Croat war criminal Slobodan Praljak’s suicide in court, just as he was being sentenced to 20 years in jail, puts a tragic final end to the International Criminal Tribunal for the former Yugoslavia (ICTY). It is with those images, broadcast on the Internet, that the ICTY will close its doors at the end of December. This is the “lowering of the curtain on a courtroom become a crime scene”, writes AFP.
The ICTY, set up by the United Nations in 1993, was the first international criminal tribunal after the post-World War II Nuremberg trials of Nazi war criminals. Born during the Balkan conflicts, the ICTY leaves a significant but also controversial legacy for international justice.
“Never has a war been so documented, examined and analysed by judicial authorities since the Second World War,” says JusticeInfo editorial advisor Pierre Hazan in an article entitled Justice leaves a bitter taste in the Balkans. “Now it is time to analyse the record of this first international criminal tribunal, its successes and failures. This is indispensable, if only to learn lessons for the future of international justice.”
And beyond the dramatic end of Slobodan Praljak, “what is most striking is the huge gap between judicial truth and the way it resonates in the societies most concerned”, writes Hazan. “With courage, but also with sadness, the ICTY Prosecutor recognizes that those being glorified today are the war criminals and not their victims. This failure calls for deeper reflection on the challenge represented by an international court’s capacity to get its message across in divided societies.”
But Cardinal Dieudonné Nzapalainga, one of the most respected people in a Central African Republic torn by four years of civil war, nevertheless asserts unequivocally that there can be no peace without justice. “Saying no to impunity is saying no to the infernal cycle of violence and the fact that torturers will become victims and victims will become torturers,” he said in an interview published by JusticeInfo. “Those who have acted, divided, killed, must be held accountable, because it is too easy to say now we wipe the slate clean and finish with our broken past.”

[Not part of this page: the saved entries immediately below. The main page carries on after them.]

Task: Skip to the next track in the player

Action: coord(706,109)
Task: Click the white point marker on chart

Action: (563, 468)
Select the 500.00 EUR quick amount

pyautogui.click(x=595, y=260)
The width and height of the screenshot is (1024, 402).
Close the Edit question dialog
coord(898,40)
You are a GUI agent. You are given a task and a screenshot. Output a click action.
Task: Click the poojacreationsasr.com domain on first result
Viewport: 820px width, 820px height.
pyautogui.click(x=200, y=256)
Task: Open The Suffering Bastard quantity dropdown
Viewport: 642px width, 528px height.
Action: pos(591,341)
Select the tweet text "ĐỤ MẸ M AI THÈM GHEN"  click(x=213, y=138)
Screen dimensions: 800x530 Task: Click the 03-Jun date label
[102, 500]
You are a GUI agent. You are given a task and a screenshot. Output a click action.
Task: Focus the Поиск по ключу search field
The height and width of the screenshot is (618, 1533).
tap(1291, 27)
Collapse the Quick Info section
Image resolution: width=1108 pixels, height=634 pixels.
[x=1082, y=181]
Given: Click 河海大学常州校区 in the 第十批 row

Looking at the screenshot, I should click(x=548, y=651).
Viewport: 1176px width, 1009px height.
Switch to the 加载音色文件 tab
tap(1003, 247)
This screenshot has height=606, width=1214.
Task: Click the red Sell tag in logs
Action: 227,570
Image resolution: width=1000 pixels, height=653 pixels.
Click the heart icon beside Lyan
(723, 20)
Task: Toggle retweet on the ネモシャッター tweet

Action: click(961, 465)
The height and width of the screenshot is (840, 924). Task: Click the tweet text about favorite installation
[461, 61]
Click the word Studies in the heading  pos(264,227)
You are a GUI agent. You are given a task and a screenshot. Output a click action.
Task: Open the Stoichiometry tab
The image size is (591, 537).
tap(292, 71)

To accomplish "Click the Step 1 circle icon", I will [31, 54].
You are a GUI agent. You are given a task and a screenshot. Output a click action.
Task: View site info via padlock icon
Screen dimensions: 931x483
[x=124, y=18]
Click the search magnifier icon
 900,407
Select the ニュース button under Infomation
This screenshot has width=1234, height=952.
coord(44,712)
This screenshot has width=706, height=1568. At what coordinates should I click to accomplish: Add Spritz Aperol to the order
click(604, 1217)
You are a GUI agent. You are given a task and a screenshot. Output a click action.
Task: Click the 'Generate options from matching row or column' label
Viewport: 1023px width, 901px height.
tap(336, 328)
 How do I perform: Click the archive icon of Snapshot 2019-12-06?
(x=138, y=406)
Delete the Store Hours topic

This kind of broken past is expressed with poignancy by children, as shown in a book and travelling exhibition on the drawings of children in war, particularly in Darfur (Sudan). These precise, poignant drawings gathered by Human Rights Watch have been filed as evidence before the International Criminal Court. Françoise Héritier, who wrote the book’s preface, speaks of the “deafening silence” expressed by these drawings. Héritier, a French anthropologist who died on November 15 in Paris, speaks in one of her last texts of the “obscene reality which must have been made of noise and fury”. None of these testimonies are imagined, she says, adding that they are a representation of “universal violence”.